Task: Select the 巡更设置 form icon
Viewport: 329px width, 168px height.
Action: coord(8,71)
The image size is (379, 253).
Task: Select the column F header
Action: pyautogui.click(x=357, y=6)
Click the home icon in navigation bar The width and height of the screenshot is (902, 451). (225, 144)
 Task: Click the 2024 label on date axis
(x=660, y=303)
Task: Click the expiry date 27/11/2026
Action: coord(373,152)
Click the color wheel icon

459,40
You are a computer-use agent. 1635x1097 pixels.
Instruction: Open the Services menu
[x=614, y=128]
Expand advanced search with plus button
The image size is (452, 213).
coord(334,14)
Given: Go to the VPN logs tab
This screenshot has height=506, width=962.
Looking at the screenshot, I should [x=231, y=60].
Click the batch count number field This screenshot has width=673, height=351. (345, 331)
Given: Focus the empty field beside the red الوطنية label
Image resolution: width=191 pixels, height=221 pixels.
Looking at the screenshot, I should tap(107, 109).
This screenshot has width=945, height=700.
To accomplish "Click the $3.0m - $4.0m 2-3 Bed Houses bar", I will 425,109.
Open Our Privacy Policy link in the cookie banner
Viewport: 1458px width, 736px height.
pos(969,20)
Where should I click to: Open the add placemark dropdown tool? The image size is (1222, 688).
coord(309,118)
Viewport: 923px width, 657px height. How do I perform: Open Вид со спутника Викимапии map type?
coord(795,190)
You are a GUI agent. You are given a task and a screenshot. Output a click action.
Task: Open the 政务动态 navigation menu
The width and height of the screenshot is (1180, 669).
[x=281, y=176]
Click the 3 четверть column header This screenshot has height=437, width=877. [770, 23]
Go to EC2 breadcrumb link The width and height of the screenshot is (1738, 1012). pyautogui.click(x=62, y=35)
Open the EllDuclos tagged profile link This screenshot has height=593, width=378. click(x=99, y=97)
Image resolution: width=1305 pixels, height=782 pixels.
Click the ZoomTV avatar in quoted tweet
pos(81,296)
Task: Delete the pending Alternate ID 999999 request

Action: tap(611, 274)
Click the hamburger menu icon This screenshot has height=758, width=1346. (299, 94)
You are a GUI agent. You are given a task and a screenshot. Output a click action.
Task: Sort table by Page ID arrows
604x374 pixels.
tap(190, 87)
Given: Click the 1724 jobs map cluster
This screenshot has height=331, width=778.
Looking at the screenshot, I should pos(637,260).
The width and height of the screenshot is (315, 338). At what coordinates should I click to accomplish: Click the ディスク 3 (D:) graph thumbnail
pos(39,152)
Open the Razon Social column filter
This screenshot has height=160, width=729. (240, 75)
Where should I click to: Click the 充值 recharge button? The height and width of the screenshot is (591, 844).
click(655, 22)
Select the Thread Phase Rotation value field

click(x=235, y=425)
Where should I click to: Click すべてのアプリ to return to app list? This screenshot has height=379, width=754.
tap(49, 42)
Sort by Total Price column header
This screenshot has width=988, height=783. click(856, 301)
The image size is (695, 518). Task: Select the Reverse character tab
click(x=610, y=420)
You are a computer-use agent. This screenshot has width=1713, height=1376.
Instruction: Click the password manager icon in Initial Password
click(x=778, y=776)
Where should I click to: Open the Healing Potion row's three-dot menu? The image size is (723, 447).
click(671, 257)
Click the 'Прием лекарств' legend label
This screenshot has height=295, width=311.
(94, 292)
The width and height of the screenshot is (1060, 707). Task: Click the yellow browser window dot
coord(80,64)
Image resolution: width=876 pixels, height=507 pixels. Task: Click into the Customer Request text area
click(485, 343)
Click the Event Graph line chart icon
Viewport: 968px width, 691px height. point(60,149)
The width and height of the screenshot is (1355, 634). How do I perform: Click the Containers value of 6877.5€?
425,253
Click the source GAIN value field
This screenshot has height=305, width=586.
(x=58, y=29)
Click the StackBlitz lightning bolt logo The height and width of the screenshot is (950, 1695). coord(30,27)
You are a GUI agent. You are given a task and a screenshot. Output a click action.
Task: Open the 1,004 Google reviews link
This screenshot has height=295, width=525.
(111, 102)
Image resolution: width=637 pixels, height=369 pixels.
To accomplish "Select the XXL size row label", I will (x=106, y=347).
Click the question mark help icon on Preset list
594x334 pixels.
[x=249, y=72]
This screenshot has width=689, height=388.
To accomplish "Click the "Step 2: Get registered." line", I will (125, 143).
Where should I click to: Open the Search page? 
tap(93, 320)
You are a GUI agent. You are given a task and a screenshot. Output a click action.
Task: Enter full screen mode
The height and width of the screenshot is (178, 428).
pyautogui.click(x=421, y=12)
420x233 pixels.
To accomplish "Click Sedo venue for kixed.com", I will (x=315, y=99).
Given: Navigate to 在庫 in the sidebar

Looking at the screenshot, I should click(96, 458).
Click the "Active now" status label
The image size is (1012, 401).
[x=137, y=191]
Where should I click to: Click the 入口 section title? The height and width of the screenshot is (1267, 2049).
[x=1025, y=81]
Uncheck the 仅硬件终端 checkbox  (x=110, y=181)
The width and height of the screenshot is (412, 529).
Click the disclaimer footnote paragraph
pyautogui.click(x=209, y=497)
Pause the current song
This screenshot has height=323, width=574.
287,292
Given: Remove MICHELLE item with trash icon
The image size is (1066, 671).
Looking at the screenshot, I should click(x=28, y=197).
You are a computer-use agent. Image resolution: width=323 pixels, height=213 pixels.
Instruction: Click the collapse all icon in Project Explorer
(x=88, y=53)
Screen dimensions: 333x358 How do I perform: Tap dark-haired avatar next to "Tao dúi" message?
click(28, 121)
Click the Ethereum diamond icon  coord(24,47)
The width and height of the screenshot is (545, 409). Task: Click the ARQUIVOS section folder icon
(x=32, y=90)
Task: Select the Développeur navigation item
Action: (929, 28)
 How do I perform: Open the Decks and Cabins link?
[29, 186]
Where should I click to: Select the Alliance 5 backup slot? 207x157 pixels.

The request =
Recast the records starting at the line containing "Given: Navigate to 在庫 in the sidebar" and ending at the line containing "pyautogui.click(x=209, y=497)" as a two-column CSV with the headers task and value, one row per record. Put each field in quotes and replace any line breaks with spaces.

Answer for this exercise =
task,value
"Given: Navigate to 在庫 in the sidebar","Looking at the screenshot, I should click(96, 458)."
"Click the ""Active now"" status label The image size is (1012, 401).","[x=137, y=191]"
"Where should I click to: Click the 入口 section title? The height and width of the screenshot is (1267, 2049).","[x=1025, y=81]"
"Uncheck the 仅硬件终端 checkbox","(x=110, y=181)"
"The width and height of the screenshot is (412, 529). Click the disclaimer footnote paragraph","pyautogui.click(x=209, y=497)"